One of several sculptures featured in January at the Art & History Museums – Maitland.

“People have been taken with my willingness to show the underpinnings and the goop and the oddity of it all, with the precious metals and beads,” says Raimundi-Ortiz. “These sculptures capture black hair and the ways it is treated or managed can be just as applicable to society’s call to manage blackness all together.”

But this project is just a part of her more than 20 years of creating art that expresses her identity as part of a community of color and a woman.

“Being a woman is featured time and time again in my work because all of my work comes from a feminine and feminist point of departure,” she says, “I am a Puerto Rican woman from the Bronx. I bring all of that with me.”

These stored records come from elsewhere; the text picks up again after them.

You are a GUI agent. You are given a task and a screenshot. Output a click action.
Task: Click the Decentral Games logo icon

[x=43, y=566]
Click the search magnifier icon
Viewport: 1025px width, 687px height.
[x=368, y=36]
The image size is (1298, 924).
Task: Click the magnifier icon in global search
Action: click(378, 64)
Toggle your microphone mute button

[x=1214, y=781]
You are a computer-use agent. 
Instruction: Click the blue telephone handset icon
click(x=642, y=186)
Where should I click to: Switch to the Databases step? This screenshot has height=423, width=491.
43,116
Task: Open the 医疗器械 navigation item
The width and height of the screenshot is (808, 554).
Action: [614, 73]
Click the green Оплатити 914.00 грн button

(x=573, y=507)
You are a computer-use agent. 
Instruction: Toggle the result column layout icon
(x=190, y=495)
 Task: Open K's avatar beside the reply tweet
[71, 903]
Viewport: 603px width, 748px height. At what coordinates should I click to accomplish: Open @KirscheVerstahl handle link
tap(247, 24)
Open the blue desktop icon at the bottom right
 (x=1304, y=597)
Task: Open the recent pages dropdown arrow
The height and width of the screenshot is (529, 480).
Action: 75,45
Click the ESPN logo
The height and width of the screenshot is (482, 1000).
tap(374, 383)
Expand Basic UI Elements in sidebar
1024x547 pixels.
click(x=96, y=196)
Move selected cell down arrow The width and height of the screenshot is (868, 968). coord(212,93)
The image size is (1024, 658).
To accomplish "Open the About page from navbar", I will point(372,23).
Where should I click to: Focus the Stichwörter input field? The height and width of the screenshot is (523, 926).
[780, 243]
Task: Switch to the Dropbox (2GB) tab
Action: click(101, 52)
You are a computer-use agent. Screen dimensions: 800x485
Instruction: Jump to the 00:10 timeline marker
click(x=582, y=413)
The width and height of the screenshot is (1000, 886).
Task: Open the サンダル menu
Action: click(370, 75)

She seeks to teach through authenticity and to open doors, especially for those who may be ‘on the fringe,’ she says. It is always her goal to bring the artistic voice of her students into the arts community and to validate their voice within the academic realm, as well.

“As an artist and a scholar, it is important for me to maintain my position, especially for the young women of color,” she says, “It is important for me to be sitting at the desk so students can see themselves reflected. There’s a lot of critique in creative spaces as a woman, but once I gave myself permission to be an artist with a full-throated voice there was no going back.”

Raimundi-Ortiz joined UCF in 2010. She is an associate professor in the School of Visual Arts and Design. She has won multiple awards and one of her performances was presented as part of the Smithsonian National Portrait Gallery’s IDENTIFY: Performance as Portraiture series.